■ **HOW TO COMPLETE THIS TASK**:
In the passage about Uncle Leo, how long did the narrator's father stay in Leo and Zus's home while the Gottleib family was hiding there?

== PASSAGE TO READ

Each Friday my father bought 6 loafs of rye bread.  Each Saturday Leo would visit my grandparent’s house in Den Bosch and collect 4 of the loaves of bread. 

My uncle Gerard once asked.  “What are you doing with all of the bread?”

“I use it for the chickens” Uncle Leo responded.  Gerard was incredulous.  “How can you feed good bread to chickens” Gerard asked.  He thought Leo was a bit mad.

My teenage father regularly visited Leo and Zus on his holidays and on one occasion stayed in their home for two weeks while the Gottleib family was hiding there.  He had no idea that they were in the house.

If this sounds incredible, my father was in the Dutch Resistance for years without any of his family knowing, even though he had two German rifles hidden under a floorboard in his bedroom.  At this time your secrets were truly a matter of life and death and even those close to you could not be trusted to be discrete.

My cousin Ine, the daughter of my uncle Piet, visited Uncle Leo’s house as a child.  She was told there were monsters at the top of the stairs and that if she went to the first floor of the house she would be eaten by them. She was too scared to ever go up the stairs.

====
== STUDY MATERIAL

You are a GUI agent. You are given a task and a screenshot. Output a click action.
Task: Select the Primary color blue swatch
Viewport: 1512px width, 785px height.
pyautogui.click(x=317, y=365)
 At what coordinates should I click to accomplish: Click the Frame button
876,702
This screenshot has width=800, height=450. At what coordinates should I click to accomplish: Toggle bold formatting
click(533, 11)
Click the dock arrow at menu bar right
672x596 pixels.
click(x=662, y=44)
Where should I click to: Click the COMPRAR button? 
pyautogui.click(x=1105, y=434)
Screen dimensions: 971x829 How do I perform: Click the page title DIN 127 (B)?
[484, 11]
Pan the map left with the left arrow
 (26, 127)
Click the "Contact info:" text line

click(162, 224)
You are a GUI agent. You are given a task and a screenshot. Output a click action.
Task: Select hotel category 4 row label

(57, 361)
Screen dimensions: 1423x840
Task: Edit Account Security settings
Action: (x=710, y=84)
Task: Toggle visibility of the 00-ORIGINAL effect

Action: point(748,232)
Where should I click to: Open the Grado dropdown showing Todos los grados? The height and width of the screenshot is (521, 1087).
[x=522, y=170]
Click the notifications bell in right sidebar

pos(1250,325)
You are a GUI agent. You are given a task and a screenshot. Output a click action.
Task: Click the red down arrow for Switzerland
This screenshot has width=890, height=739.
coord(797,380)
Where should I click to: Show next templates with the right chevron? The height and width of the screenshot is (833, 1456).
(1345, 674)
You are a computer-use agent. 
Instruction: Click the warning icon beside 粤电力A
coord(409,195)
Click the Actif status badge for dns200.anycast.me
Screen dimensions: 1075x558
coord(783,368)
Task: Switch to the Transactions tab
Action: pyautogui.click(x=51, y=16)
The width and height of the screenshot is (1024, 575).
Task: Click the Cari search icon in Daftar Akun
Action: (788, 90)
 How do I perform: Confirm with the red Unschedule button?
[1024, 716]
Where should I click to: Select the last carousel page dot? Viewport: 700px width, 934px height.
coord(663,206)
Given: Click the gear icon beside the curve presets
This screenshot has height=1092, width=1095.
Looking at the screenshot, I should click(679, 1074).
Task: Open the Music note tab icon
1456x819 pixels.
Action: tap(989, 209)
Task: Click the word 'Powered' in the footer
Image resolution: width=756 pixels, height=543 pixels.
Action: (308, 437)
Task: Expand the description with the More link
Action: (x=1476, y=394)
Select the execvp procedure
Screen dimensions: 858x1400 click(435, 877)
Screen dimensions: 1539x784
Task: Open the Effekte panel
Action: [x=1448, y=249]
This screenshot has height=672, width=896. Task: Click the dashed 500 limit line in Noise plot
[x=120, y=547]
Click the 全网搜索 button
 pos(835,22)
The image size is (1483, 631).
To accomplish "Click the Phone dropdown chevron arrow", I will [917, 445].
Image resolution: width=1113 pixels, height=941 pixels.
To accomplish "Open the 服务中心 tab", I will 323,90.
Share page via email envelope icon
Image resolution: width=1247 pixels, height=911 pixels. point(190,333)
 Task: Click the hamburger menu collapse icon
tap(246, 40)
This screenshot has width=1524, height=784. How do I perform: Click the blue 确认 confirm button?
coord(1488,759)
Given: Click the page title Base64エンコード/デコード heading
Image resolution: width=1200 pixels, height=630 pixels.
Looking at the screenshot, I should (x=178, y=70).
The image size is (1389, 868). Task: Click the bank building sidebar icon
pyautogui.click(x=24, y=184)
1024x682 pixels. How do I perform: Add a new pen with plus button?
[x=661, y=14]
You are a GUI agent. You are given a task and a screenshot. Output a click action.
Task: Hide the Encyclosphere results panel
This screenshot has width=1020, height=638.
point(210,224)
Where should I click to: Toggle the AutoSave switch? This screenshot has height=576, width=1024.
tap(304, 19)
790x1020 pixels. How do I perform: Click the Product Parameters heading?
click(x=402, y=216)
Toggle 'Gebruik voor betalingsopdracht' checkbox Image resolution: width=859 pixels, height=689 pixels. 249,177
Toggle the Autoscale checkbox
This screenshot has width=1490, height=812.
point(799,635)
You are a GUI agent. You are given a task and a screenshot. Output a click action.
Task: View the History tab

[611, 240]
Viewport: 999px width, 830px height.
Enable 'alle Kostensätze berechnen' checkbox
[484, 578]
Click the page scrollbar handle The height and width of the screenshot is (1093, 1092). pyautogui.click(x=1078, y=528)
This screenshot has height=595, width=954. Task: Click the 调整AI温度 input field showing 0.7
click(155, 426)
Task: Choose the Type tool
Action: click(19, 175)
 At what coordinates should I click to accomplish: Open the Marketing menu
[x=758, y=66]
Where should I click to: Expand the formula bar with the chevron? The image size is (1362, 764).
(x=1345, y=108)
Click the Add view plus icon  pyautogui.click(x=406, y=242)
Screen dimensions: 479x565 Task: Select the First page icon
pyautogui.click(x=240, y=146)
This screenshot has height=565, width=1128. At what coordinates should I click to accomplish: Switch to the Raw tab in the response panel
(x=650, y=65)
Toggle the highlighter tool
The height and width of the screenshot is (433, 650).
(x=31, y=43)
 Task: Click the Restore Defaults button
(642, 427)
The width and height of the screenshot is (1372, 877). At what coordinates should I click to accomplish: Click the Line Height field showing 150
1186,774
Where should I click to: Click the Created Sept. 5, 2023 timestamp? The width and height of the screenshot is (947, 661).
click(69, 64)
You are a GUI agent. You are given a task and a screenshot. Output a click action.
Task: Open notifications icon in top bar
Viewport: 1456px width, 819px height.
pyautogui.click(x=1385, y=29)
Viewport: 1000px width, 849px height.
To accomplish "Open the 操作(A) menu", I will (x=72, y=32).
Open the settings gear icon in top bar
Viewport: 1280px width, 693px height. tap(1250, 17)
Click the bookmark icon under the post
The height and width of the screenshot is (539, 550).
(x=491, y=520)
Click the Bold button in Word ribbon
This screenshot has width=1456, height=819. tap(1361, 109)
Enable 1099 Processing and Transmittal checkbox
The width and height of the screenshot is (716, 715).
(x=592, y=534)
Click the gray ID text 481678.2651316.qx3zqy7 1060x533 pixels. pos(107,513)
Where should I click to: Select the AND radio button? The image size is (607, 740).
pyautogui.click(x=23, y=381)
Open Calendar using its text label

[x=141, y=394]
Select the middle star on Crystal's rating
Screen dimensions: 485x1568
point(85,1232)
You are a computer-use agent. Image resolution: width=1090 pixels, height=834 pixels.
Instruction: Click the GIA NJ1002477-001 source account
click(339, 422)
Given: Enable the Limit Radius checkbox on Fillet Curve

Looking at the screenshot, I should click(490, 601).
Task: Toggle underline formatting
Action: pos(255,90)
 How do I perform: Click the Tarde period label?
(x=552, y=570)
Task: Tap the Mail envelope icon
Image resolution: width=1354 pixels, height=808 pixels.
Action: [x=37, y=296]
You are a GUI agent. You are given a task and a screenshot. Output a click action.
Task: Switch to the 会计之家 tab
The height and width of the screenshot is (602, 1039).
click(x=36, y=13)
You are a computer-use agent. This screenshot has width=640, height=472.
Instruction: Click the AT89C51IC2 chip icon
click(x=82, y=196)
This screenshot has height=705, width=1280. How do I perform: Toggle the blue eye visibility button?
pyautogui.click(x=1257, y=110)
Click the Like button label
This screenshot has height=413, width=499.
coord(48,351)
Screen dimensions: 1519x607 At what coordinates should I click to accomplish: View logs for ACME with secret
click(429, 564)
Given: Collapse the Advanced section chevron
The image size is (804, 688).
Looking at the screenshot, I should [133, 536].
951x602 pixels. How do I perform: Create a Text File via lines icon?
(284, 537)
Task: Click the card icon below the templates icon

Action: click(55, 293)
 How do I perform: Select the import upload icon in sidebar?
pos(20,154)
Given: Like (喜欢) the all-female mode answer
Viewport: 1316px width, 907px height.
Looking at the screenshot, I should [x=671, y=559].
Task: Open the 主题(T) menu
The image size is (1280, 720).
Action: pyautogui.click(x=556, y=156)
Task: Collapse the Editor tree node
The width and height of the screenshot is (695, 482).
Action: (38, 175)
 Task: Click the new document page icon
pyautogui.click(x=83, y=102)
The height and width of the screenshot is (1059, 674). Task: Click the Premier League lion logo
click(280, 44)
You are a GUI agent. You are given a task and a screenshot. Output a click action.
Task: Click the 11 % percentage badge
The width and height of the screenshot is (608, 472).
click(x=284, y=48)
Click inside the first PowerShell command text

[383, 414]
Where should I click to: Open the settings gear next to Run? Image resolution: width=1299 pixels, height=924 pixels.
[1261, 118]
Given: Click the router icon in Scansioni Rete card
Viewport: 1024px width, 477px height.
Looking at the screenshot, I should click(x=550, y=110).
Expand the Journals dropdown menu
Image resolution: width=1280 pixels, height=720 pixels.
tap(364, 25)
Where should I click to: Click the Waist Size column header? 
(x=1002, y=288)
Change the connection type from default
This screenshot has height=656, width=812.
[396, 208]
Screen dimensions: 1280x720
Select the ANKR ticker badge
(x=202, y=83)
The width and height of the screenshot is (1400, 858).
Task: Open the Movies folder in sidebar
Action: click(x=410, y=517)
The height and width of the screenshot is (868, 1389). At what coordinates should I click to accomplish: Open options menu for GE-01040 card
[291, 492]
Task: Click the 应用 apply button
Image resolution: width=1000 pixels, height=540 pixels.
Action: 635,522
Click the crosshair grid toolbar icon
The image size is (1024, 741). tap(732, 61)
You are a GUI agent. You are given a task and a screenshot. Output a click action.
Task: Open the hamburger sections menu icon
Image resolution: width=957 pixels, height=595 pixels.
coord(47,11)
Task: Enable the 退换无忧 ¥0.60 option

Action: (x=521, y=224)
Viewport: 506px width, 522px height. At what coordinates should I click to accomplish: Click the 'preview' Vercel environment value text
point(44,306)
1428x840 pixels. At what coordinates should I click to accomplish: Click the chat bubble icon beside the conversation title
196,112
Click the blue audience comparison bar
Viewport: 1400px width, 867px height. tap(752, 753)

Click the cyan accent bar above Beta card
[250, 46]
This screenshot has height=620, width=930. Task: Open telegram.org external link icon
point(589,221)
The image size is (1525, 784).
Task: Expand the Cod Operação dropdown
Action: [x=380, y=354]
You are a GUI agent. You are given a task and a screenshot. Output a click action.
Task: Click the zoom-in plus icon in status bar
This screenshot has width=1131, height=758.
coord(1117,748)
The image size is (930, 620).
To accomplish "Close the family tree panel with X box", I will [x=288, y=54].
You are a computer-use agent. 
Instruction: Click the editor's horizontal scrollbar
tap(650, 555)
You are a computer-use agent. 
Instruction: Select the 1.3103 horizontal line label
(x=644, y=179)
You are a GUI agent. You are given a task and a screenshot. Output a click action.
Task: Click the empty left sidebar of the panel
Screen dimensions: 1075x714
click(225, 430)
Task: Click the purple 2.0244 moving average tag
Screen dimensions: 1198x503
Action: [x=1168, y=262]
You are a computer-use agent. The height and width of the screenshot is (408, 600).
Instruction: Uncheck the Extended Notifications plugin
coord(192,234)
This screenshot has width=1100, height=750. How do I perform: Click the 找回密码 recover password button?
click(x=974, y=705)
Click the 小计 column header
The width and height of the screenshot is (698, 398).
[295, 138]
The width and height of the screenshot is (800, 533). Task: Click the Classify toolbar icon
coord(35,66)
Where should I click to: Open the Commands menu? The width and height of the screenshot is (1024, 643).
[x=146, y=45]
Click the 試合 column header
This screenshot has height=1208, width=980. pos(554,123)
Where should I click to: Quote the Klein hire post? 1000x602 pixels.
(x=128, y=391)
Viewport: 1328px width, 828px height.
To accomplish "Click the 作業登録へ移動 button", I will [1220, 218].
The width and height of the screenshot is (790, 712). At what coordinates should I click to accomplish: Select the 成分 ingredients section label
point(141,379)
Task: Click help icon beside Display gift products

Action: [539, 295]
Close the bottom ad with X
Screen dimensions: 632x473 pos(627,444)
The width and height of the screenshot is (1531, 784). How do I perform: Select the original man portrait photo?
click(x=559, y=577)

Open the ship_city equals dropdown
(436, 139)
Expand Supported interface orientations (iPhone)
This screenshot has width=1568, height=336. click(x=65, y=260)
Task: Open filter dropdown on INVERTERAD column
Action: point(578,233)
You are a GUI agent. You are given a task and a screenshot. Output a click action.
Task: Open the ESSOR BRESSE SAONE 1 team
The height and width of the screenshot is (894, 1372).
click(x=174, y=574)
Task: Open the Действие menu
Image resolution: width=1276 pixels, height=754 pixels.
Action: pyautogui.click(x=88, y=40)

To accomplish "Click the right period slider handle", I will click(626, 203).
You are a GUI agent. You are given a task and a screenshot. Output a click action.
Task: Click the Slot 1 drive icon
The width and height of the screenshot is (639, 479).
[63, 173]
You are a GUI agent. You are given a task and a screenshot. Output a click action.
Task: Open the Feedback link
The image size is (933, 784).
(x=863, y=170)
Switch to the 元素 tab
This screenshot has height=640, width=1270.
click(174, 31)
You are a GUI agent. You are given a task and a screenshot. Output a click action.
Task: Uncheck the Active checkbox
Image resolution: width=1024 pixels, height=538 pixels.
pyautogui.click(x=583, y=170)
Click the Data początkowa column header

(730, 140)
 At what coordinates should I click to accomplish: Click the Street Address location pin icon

====

■ **RESPONSE BELOW**:
Two weeks.